Difesa. Dragon Fire: in Kossovo si lavora ancora, malgrado il silenzio dell’opinione pubblica

 

Belo Polje, 2 giugno 2015. Celebrazione della Festa della Repubblica Italiana.
(da: cancelloedarnonenews.it)

L’11 agosto ha preso il via l’esercitazione Dragon Fire a Zegovac; è stata condotta dal Battaglione Riserva Tattica della KFOR, unitamente ad altre unità KFOR per esplicare alle unità (partecipanti, nda) come pianificare e condurre un assalto aereo ed operazioni ‘cordon and search’ e per accrescere l’inter-operabilità fra i contingenti multinazionali” si legge in una nota della NATO relativa al teatro kosovaro dove, dal 1999, l’Alleanza è presente per mantenere equilibrio e stabilità in un’area storicamente segnata da tensioni sociali.

La missione “L’esercitazione è stata guidata dal Maggiore Generale Giovanni Fungo, che ha sottolineato l’importanza dell’addestramento collettivo per assicurare flessibilità capacità di risposta alla ‘KFOR reserve force’ ” continua la nota, evidenziando la costanza del quasi ventennale impegno in un angolo di mondo a cui, ormai, l’opinione pubblica pare non essere più interessata.

Il Generale di Divisione dell’EI Giovanni Fungo, dal settembre 2016 comandante KFOR

Un po’ di storia “La mancanza di unità ed il tradimento in Kosovo continueranno ad accompagnare il popolo serbo come un destino diabolico per tutto il corso della sua storia. Persino nell’ultima guerra, questa mancanza di unità ed il tradimento hanno gettato il popolo serbo e la Serbia in una agonia, le conseguenze della quale in senso storico e morale hanno sorpassato l’aggressione fascista“. Questa è una parte del discorso tenuto da Slobodan Milosevic il 28 giugno 1989 sulla piana di Gazimestan (Kosovo Polje), nel seicentesimo anniversario della omonima battaglia nella quale i cavalieri serbi, schierati contro gli ottomani, furono sconfitti anche a causa del tradimento del popolo kosovaro.

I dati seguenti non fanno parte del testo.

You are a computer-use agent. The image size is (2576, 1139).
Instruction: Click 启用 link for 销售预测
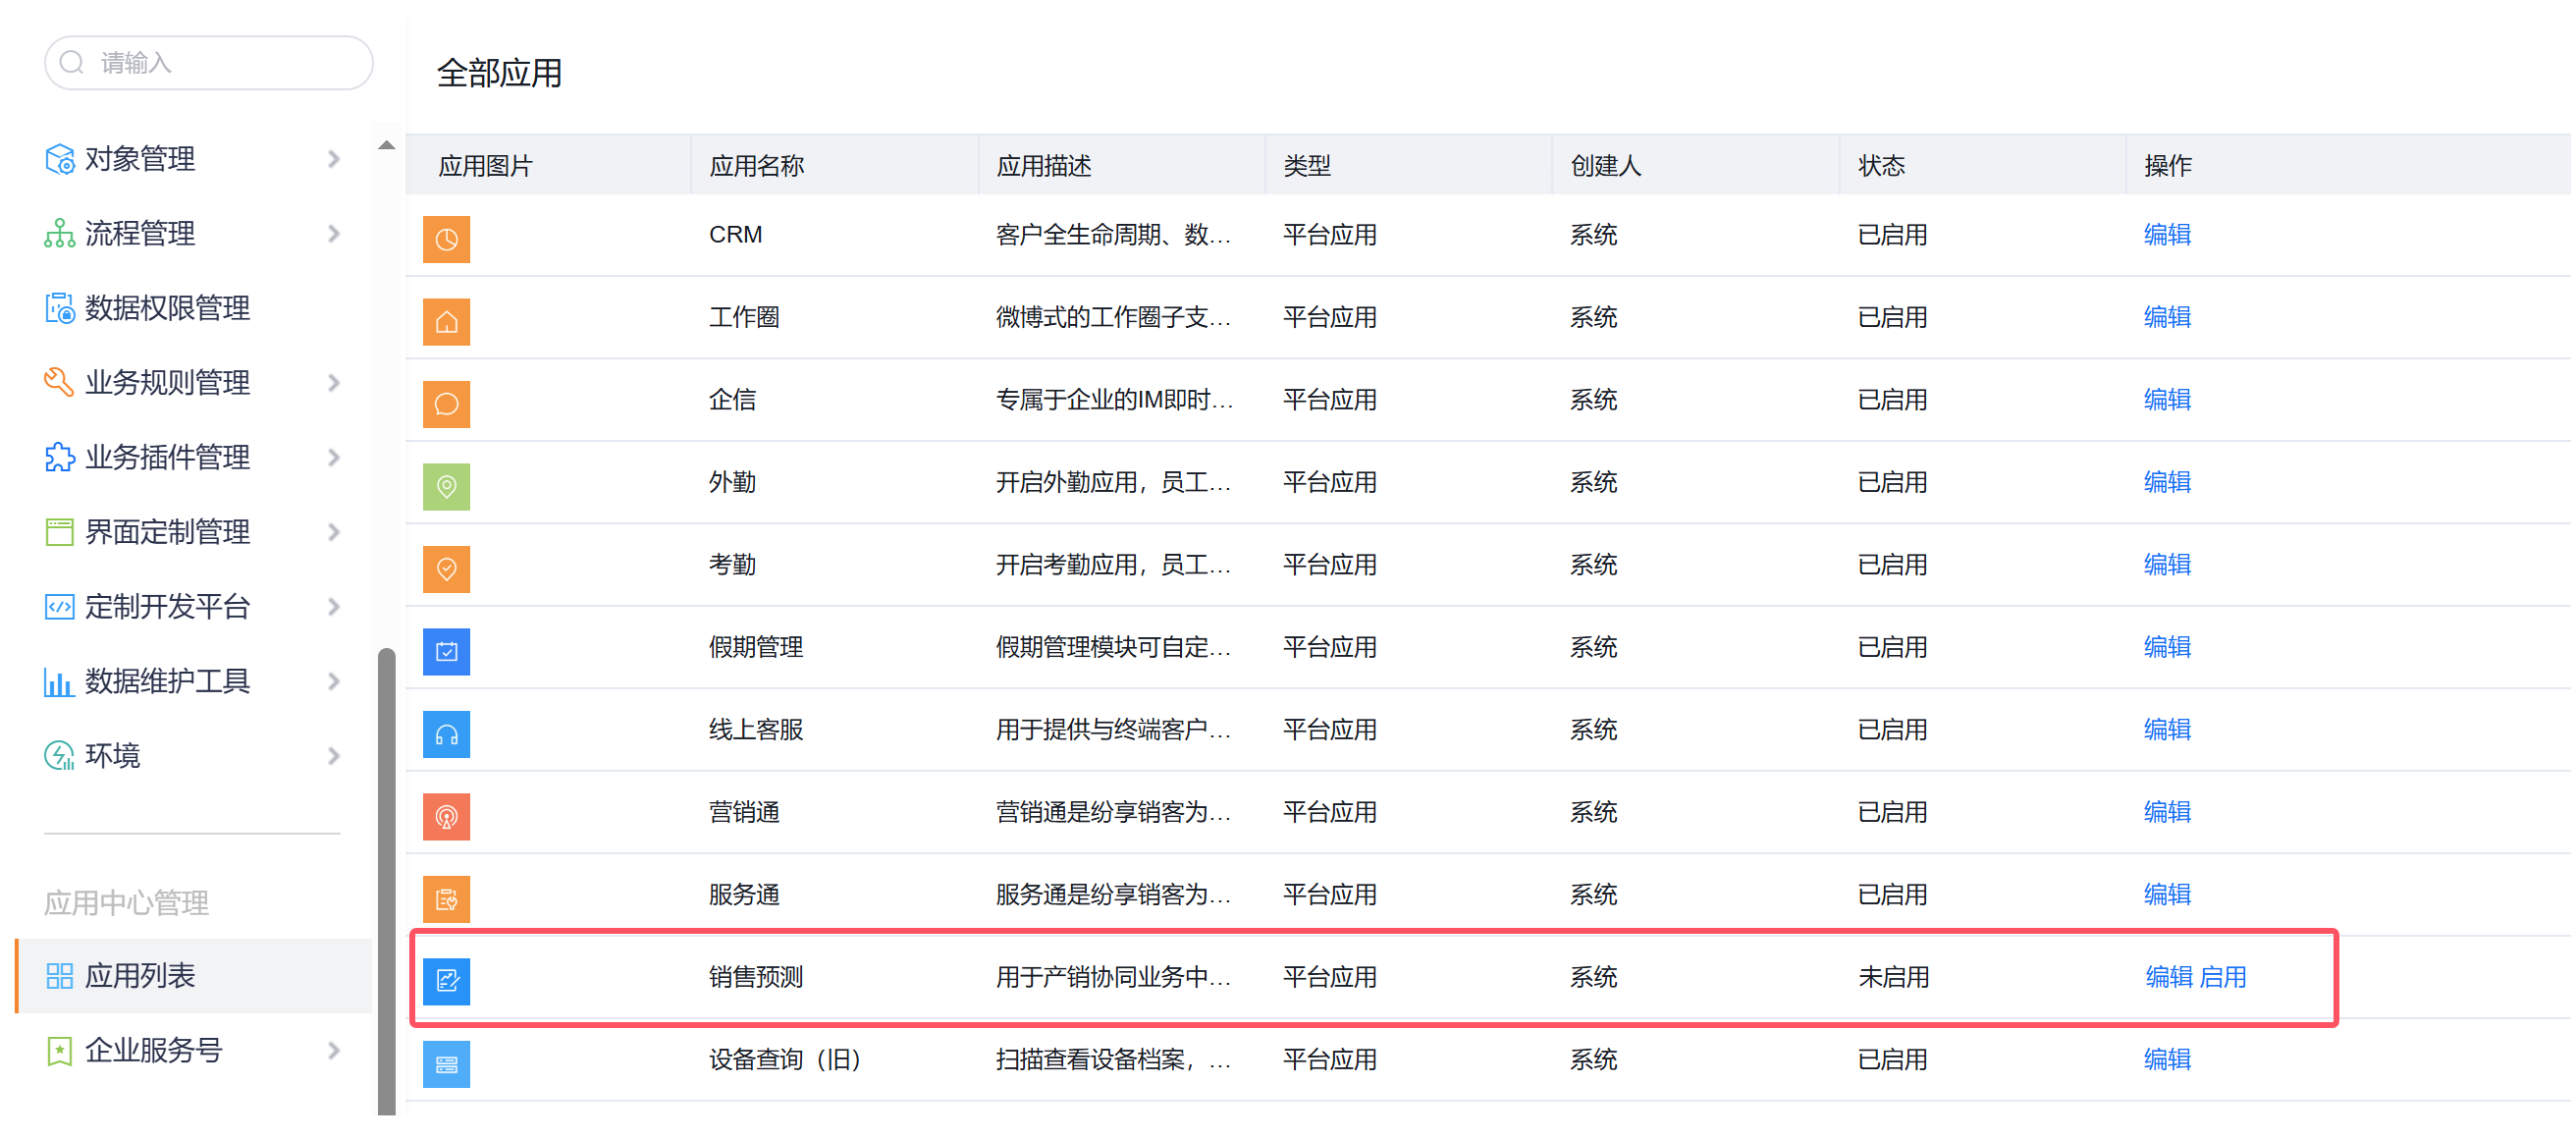coord(2222,977)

Religione e nazionalismo Un odio antico serpeggia nei Balcani di fine anni Ottanta; la dissoluzione della Repubblica socialista, poi, fa esplodere rancori sopiti nel tempo in due guerre, la prima del 1990-1994, la seconda proprio contro il Kossovo nel 1999. Ma c’è dell’altro: dietro all’ultimo conflitto si celerebbe, secondo Belgrado, anche il pericolo di un estremismo islamico coperto dalle insegne dell’UCK (Ushtria Çlirimtare e Kosovës – Esercito di Liberazione del Kossovo) organizzazione che, comunque, dopo il sostegno nella lotta contro la Repubblica Federale Jugoslava è invitata, dalla Comunità internazionale, a sciogliersi e a disarmarsi.

Oggi A distanza di quasi vent’anni, il Kossovo è in pace? Quando si parla dei popoli balcanici  “pace” appare, quasi, parola azzardata non perché manchi la volontà, semmai le radici di quegli antichi odi di cui sopra non sono ancora del tutto divelte. Ecco perché la KFOR è ancora lì ed ecco il motivo per il quale le esercitazioni continuano. Sì, la Serbia di oggi è molto cambiata, ha un suo ruolo internazionale (ad esempio partecipa sotto insegne ONU alla missione anti pirateria nel Corno d’Africa), ha una società più dinamica di quanto non si pensi (le donne ricoprono incarichi importanti), ma le ferite del 1999 sono aperte e fresche e, come ribadito nel marzo scorso dal Primo Ministro Vucic:

La Serbia non chiederà mai di far parte di una alleanza che ha distrutto il nostro Paese e ha ucciso i nostri bambini, nè farà parte di una qualche altra alleanza (…) Non avverrà mai più un’aggressione contro il nostro Paese senza una nostra risposta chiara e forte“. E con il Montenegro nella NATO da maggio, gli equilibri potrebbero mutare velocemente in quell’angolo di mondo che una testarda, e poco attenta, opinione pubblica considera del tutto pacificato.